Following in the steps of the blossoming farm winery and craft brewery industries, cideries are poised to be the next big beverage producers for Loudoun County. Where beers have grains and wines have grapes, ciders can source from a much wider array of fruit and ingredients. While apples are a common ingredient and must constitute at least 50% of the ingredients, Loudoun cideries also leverage the additions of honey, paw paws, peach, blood oranges, hibiscus and a wide range of spices. Combined with Virginia’s reputation as a prolific apple producer, Loudoun’s cider industry is ready to boom.

In the Homestate of Apples

Virginia farms produce an average of between 5 and 6 million bushels of apples per year, from more than 100 commercial orchards covering more than 16,000 acres. While many familiar eating apples are grown in Virginia, including Red Delicious, Golden Delicious, Rome, Stayman, Gala, Winesap, York, Granny Smith, Jonathan, Fuji and Ginger Gold, the best kind for making ciders are cider apples.

Much like the difference between table and wine grapes, cider apple varieties have the right combinations of high sugar, tannins and malic acid for the finished product.
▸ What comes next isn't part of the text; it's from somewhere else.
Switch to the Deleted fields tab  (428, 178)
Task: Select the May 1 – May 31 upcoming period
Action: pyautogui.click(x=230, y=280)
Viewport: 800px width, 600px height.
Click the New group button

Altogether, nearly 70% of Virginia apples are processed into products like cider, applesauce, apple juice, apple butter, etc., and distributed to 15 states and 20 countries.
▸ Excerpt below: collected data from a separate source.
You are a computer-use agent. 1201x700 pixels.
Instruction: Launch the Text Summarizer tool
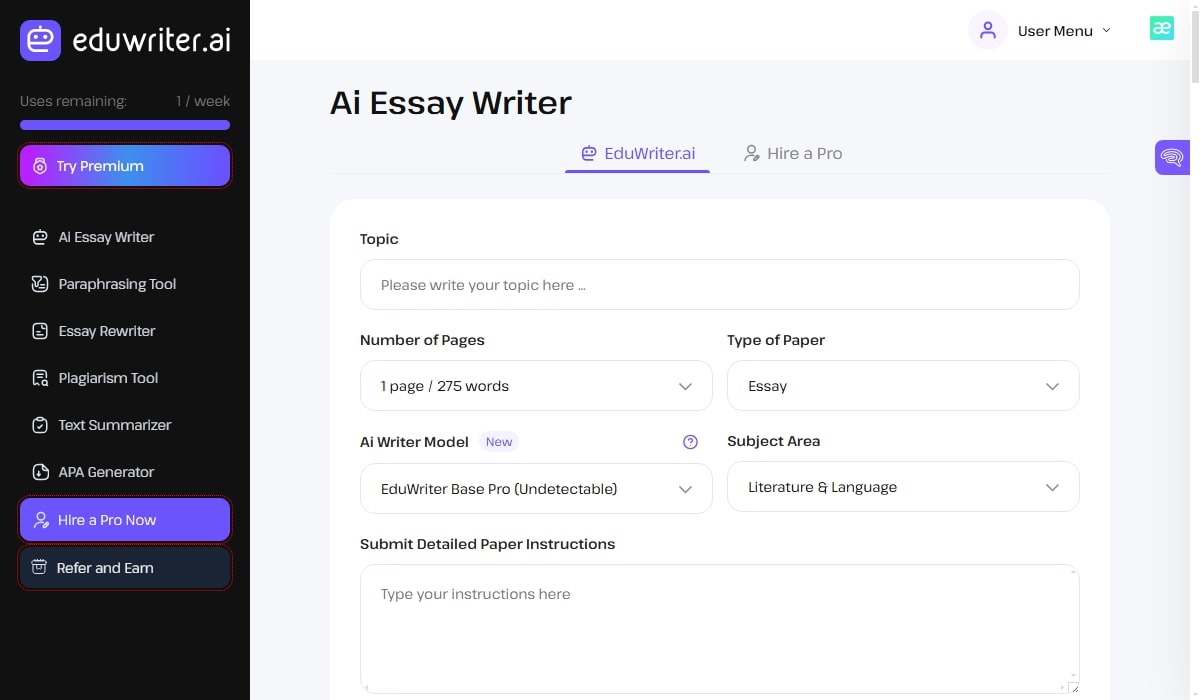[114, 425]
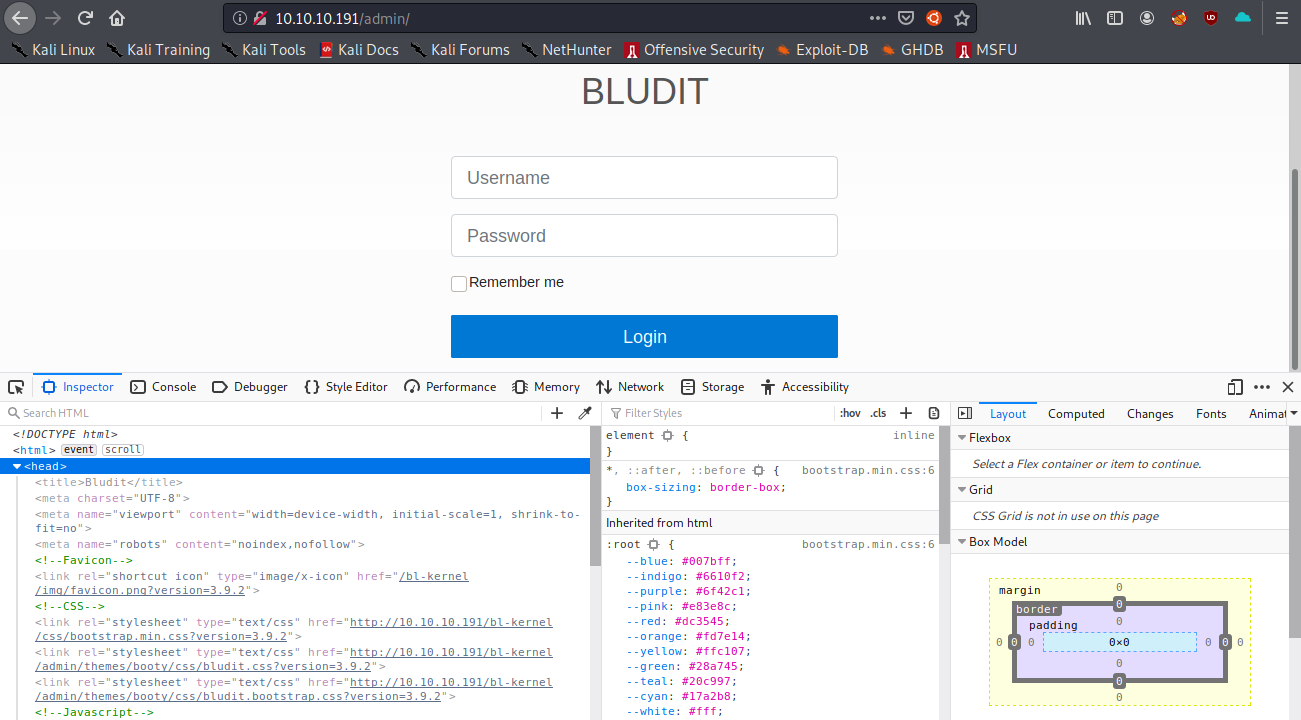Image resolution: width=1301 pixels, height=720 pixels.
Task: Click into the Username field
Action: (644, 178)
Find Local Cideries and Meaderies

FUN FACT

It takes about 36 pieces of fruit to make

one gallon of hard apple cider.

Turning Honey Into Mead

Legally speaking, all cideries and meaderies are wineries in the Commonwealth of Virginia. Technically speaking, the three are distinctly different, but can be blended in wonderful ways.
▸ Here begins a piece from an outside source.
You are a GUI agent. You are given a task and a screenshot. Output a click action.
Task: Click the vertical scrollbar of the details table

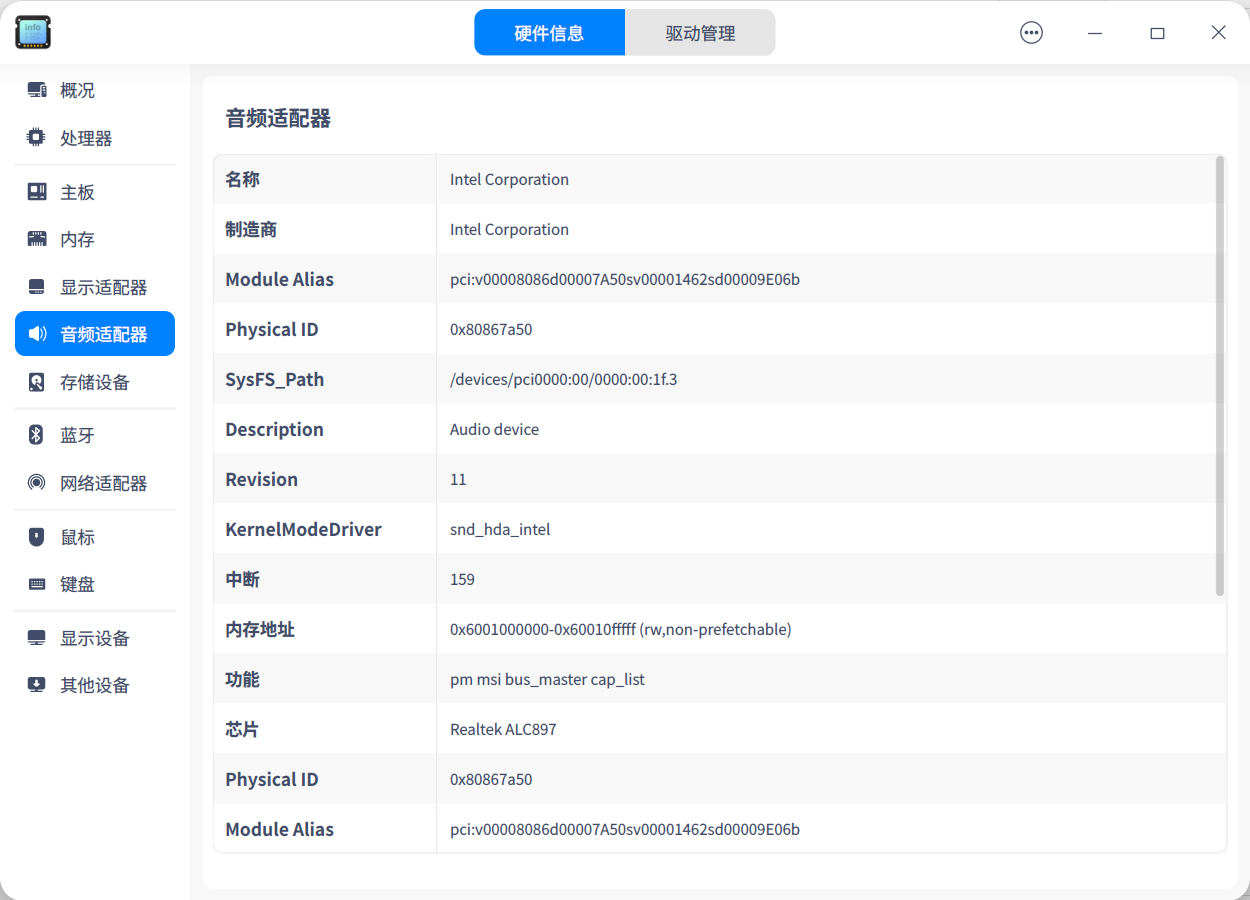point(1219,375)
Wines are predominantly derived from fermenting wine grapes. Cideries are created with unfiltered apple juice. Meads are primarily made from honey, which is produced in greater quantities in Loudoun County than anywhere else in Virginia. As a result, honey can create its own beverages like mead, but it can also be used to enhance the natural sweetness and local flavors of hard ciders in Loudoun County. Visit a Loudoun cidery today and learn more about their local twist on a growing craft tradition.

DID YOU KNOW?

Between the 13th and 19th centuries, farm laborers in England were given daily wages that included four pints of cider, which was often cleaner than the water.